My mom is 65 and in my opinion, looks great. Maybe she's gained some weight over the years but she has no health problems to speak of. Except that is, the mental obstacle of finding anything remotely likeable about herself. Herein lies my own personal challenge. I have inherited that trait. If I spend as much time over the years as she has cutting on myself I will not ever notice the good things. I used to think I got that trait from my father but now I think it has been an even and thick application coming from each side. I may be doomed. Though I know it somehow it is hard to stop it.
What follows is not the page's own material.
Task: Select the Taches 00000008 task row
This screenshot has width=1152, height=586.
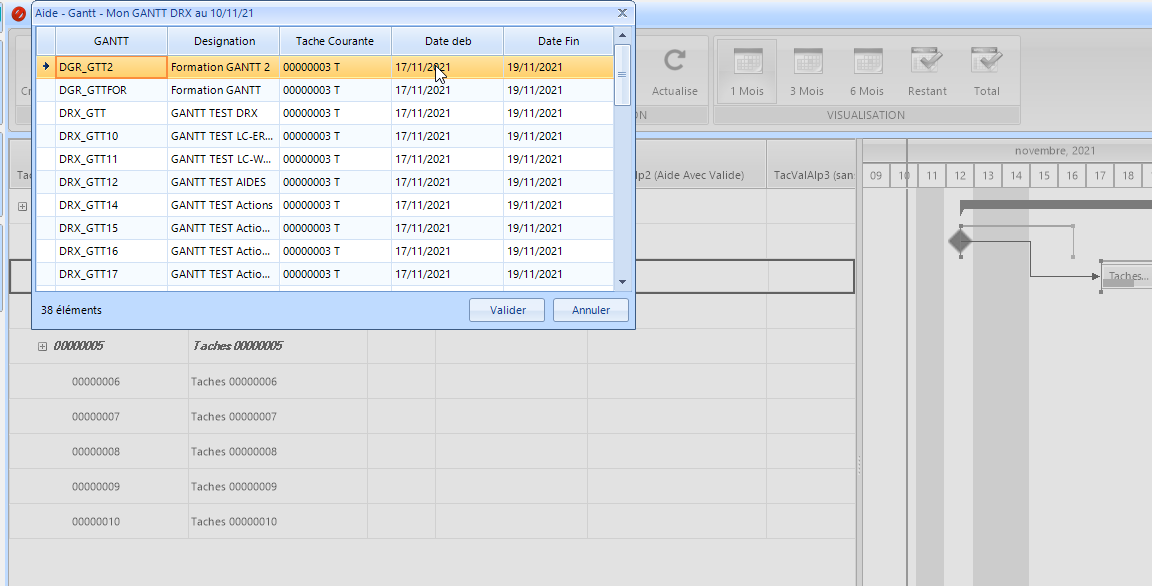Action: [234, 452]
So now I am looking at one woman in particular who is absolutely gorgeous. Everything is cut. Oddly enough I don't feel disdain or jealousy or anything negative. I was sort of in awe and daydreaming about "maybe someday" as I imagined just how many personal training sessions I'd have to endure to get there. But just then as I was looking (likely ogling) at her yet another buff mom walks across my line of vision. For more than just a split second I notice the first mom also noticing this second mom. I could be wrong but her stare seemed more like a, "This is my turf. What are you doing here?" type stare. Then I felt sorry for her. Perhaps having and maintaining a body that perfect is a chore in more ways than just the work it takes to get there. Perhaps it is the burden of perfection. Perhaps liking oneself doesn't come free with those rock hard abs. I looked down at my self and gave an affectionate pat to my belly and I set a new healthy goal for myself. It will certainly be an arduous battle which goes against my genetic makeup but if I work really, really, really hard I may someday appreciate the good in myself.